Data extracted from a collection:
****************
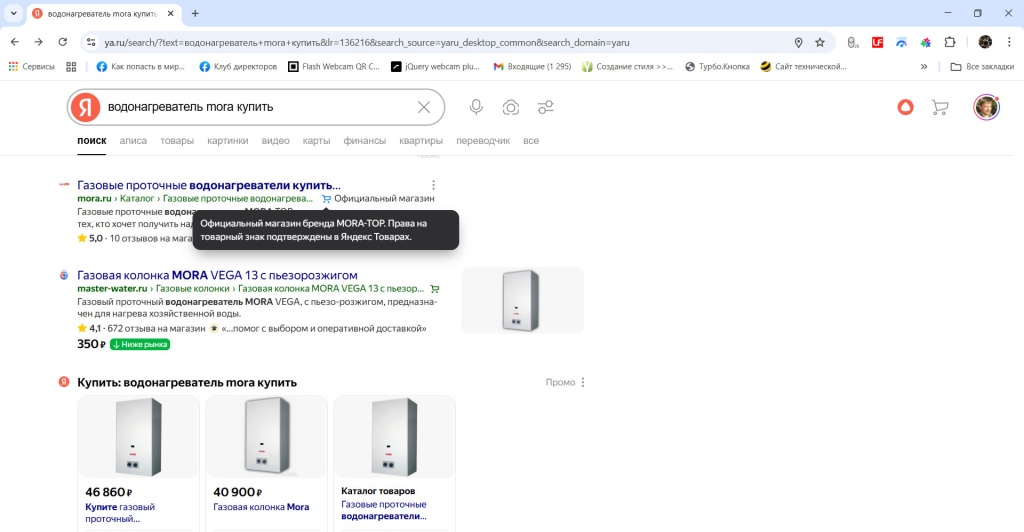The width and height of the screenshot is (1024, 532).
Task: Open the Промо block options menu
Action: coord(583,382)
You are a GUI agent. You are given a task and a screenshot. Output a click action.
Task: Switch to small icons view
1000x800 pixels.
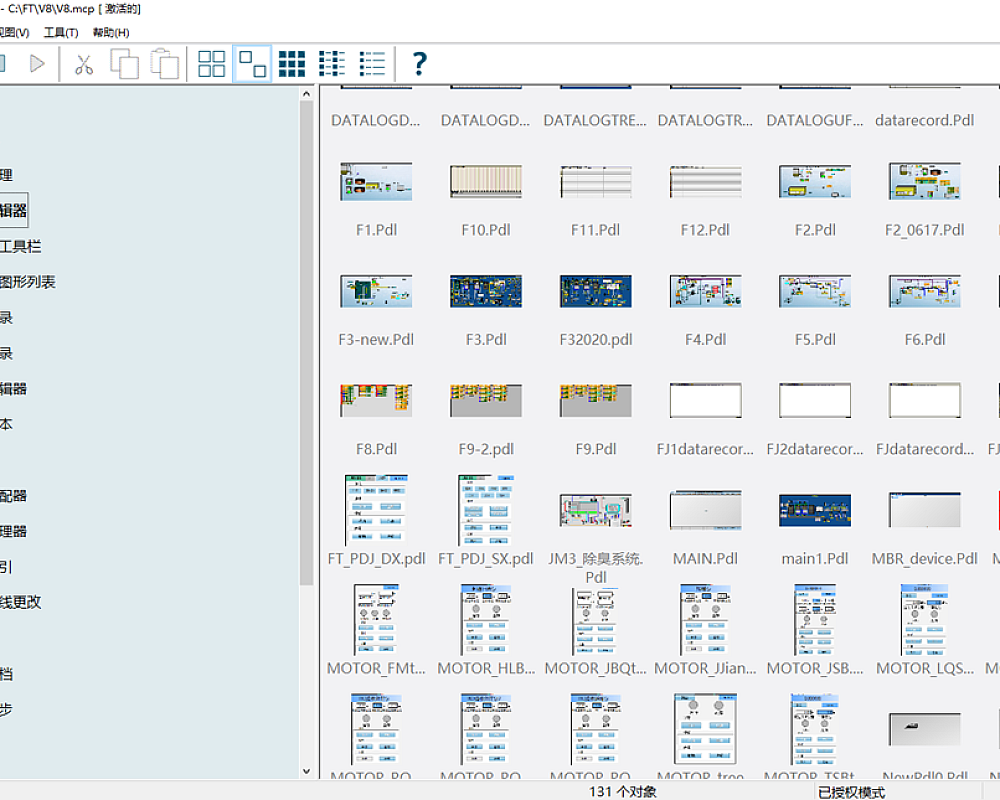click(291, 63)
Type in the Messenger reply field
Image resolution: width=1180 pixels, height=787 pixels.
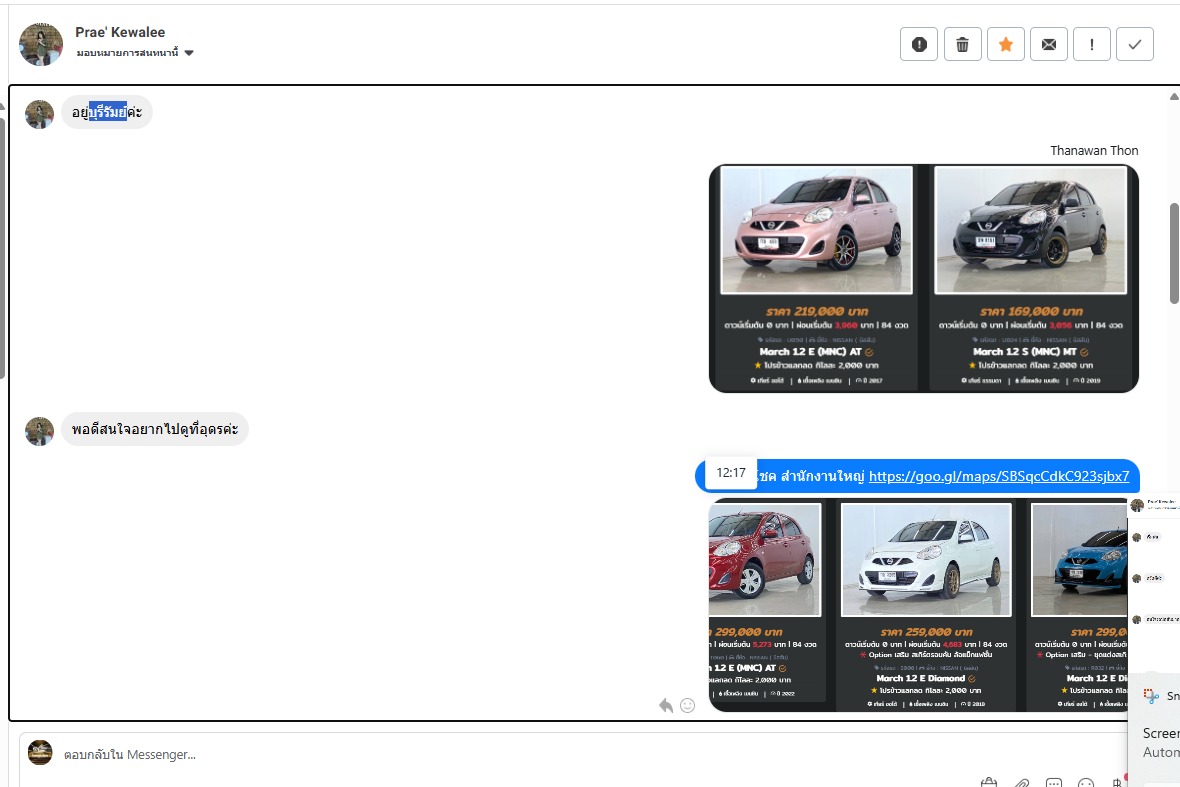point(500,754)
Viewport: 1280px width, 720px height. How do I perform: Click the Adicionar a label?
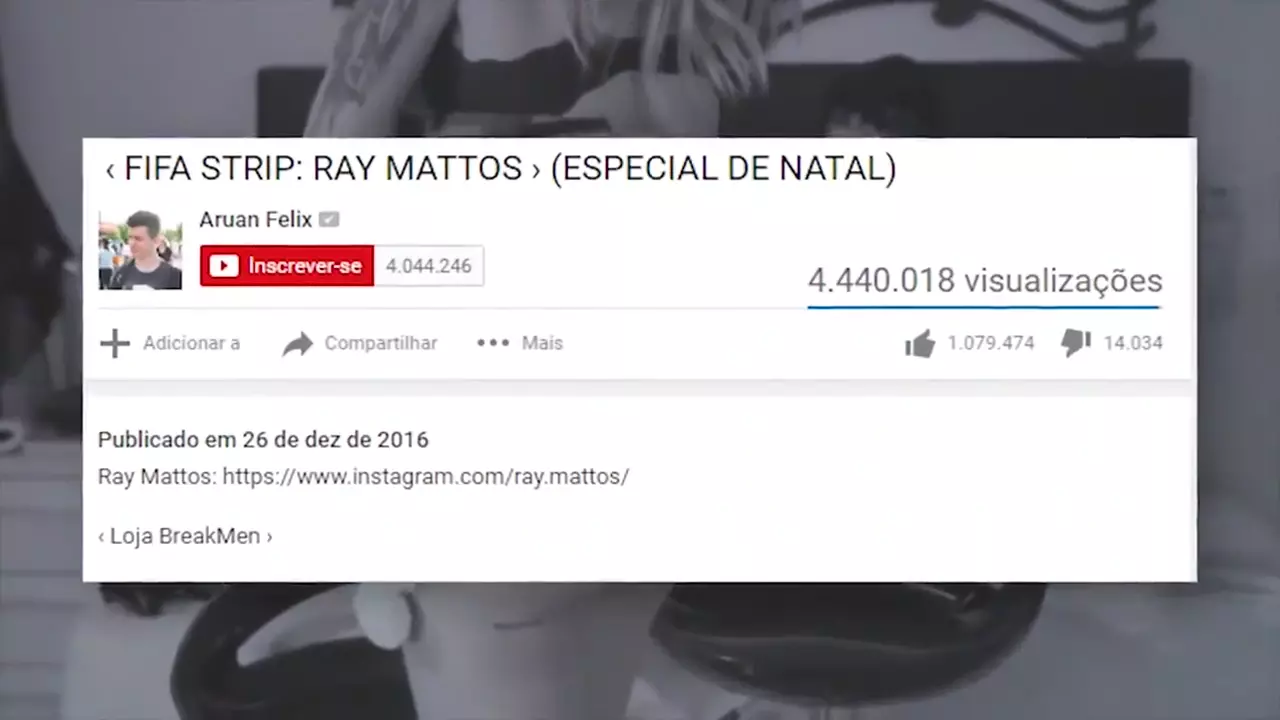pos(191,343)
****************
Work to be completed: Final stretch of the data: repeat exactly each line from the one containing "Task: Switch to small icons view" through the last, and omit all pictures.

Task output:
Task: Switch to small icons view
1000x800 pixels.
click(291, 63)
Type in the Messenger reply field
Image resolution: width=1180 pixels, height=787 pixels.
point(500,754)
Viewport: 1280px width, 720px height. How do I perform: Click the Adicionar a label?
pos(191,343)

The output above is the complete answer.